What needs to be done: Write out the entries exactly, leaving out every picture.

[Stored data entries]
⁂

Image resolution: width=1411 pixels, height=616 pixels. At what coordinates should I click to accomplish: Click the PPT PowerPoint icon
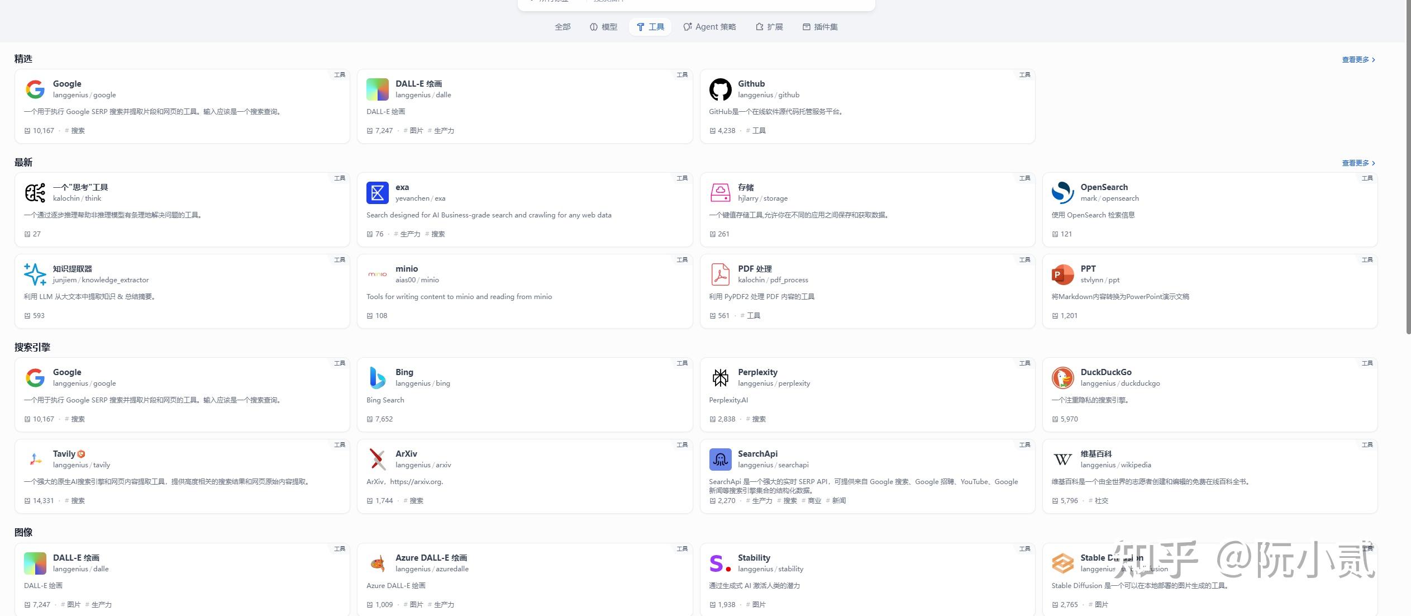[x=1062, y=274]
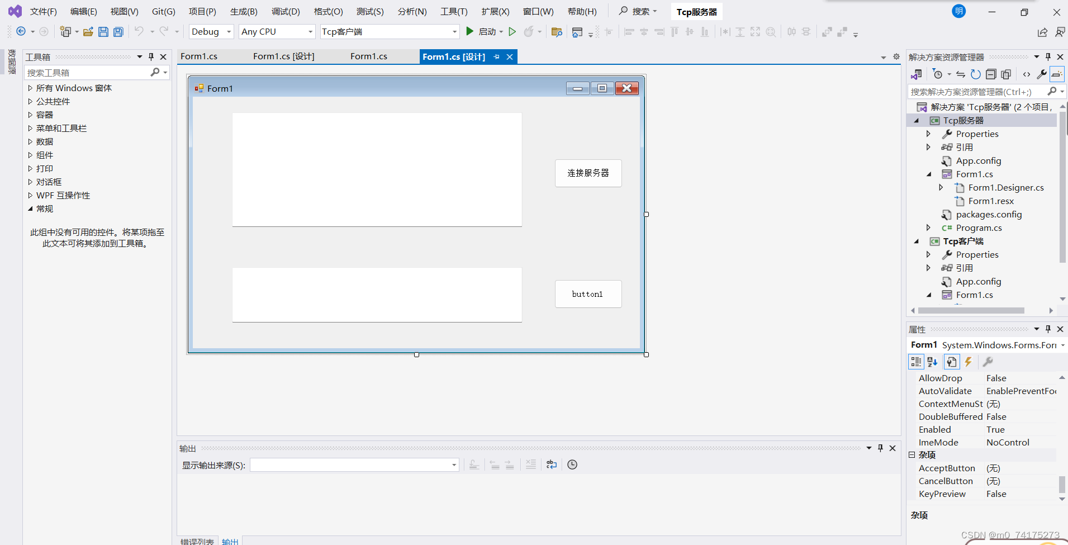Click the Undo toolbar icon
The height and width of the screenshot is (545, 1068).
139,31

⁂

Exercise solution:
Image resolution: width=1411 pixels, height=616 pixels. At what coordinates should I click to accomplish: Click the PPT PowerPoint icon
[x=1062, y=274]
Click the Undo toolbar icon
The height and width of the screenshot is (545, 1068).
139,31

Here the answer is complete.